▸ Extract to read

'''

The Daily Telegraph
Nothing like a good frost to set us up for spring
After a dreary few days, a fresh spell of high pressure will loom over the country from tomorrow. At this time of the year that means bright blue skies and glittering frosts.
We have had a notably sunny winter. According to provisional Met Office figures, England has just notched up its second sunniest January in records dating back to 1919. Overall, England recorded an average of 77.6 hours of sunshine last month. (The brightest January, since you ask, was only last year, with 80.7 hours recorded.)
These clear skies are also ideal for night-time frosts, which are forecast throughout the country in the early part of next week.
Despite the road grit and the misted up windows and the blast of cold air when you walk out the front door and the faff of bundling on all the extra layers and the burst pipes and the expense of keeping the heating on and all the rest – I am yet to have my fill of frosts this winter.
Walking out into the garden at night, I feel the ground hardening beneath my feet. The moon shadow splits between the still bare trees and falls into pieces on the floor.

'''

Pixel coordinate grounding data
'''

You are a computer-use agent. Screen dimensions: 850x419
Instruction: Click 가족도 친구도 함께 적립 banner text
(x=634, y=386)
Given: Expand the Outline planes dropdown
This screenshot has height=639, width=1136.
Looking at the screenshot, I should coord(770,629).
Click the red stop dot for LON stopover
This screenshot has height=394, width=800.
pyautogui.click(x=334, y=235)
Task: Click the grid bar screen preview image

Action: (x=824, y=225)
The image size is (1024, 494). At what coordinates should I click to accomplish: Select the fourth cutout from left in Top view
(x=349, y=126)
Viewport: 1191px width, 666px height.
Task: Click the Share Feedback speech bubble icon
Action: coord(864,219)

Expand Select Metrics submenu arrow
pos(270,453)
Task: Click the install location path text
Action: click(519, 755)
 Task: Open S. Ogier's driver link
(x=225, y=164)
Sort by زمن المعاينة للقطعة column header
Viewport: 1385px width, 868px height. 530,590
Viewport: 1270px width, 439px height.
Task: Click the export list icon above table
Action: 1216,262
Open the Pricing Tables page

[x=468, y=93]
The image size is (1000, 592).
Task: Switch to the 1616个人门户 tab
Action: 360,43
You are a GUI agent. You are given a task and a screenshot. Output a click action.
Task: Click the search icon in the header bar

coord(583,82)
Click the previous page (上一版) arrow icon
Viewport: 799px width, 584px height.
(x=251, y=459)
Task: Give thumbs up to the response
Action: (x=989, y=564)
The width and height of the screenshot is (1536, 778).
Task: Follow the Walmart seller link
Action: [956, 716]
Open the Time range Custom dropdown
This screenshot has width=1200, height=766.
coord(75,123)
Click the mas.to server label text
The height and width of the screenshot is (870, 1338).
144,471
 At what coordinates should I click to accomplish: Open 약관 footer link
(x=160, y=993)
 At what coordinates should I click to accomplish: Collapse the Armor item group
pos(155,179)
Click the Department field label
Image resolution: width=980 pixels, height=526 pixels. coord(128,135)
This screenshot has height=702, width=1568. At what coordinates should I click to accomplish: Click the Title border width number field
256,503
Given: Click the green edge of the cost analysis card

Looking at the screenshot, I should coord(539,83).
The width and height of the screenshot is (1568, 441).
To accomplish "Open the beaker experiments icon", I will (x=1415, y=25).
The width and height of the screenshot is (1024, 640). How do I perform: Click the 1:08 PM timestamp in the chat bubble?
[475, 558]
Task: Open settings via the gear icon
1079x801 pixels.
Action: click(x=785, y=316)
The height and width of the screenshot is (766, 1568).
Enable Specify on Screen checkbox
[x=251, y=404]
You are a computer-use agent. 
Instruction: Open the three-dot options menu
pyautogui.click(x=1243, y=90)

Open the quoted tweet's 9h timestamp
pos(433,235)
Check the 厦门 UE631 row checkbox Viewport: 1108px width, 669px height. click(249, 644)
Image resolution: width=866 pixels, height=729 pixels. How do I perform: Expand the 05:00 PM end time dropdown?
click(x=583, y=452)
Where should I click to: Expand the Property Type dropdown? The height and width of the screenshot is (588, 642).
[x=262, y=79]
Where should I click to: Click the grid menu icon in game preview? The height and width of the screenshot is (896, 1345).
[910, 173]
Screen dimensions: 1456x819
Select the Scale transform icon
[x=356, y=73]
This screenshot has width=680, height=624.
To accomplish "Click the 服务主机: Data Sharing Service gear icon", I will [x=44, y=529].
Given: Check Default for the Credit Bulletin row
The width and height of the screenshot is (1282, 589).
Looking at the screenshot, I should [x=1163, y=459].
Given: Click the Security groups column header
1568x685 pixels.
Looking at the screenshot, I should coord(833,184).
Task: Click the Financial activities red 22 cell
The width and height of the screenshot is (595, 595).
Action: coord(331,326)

'''

▸ Task 1
Answer these questions from the frost article:
(a) What year do England's sunshine records date back to?
(b) What was England's average number of hours of sunshine last month?
(c) When are night-time frosts forecast throughout the country?
▸ Task 2
Write a continuation of the frost article, starting after its last sentence.
The data isn't needed for any of the work here.

▸ Answer area 1
(a) 1919
(b) 77.6 hours
(c) In the early part of next week

▸ Answer area 2
Sweeping open the bedroom curtains in the morning, it is as if a spell has been cast. At this time of year the birdsong amplifies with the rising sun. Birds are beginning to breed soon and now is a crucial time to keep your feeders filled to help them cope with the oscillating temperatures.
Frosts are also crucial for plants. Trees – particularly some fruiting species – require a proper period of dormancy to better stave off disease and store their energy. Bulbs, too, depend on a decent cold spell; in particular garlic, which needs at least one to two months with temperatures under 10C (50F) to ensure good development.
I feel much the same. There’s nothing worse than a warm, wet winter that limps into March: better to wrap up for a few more weeks and then burst anew into spring.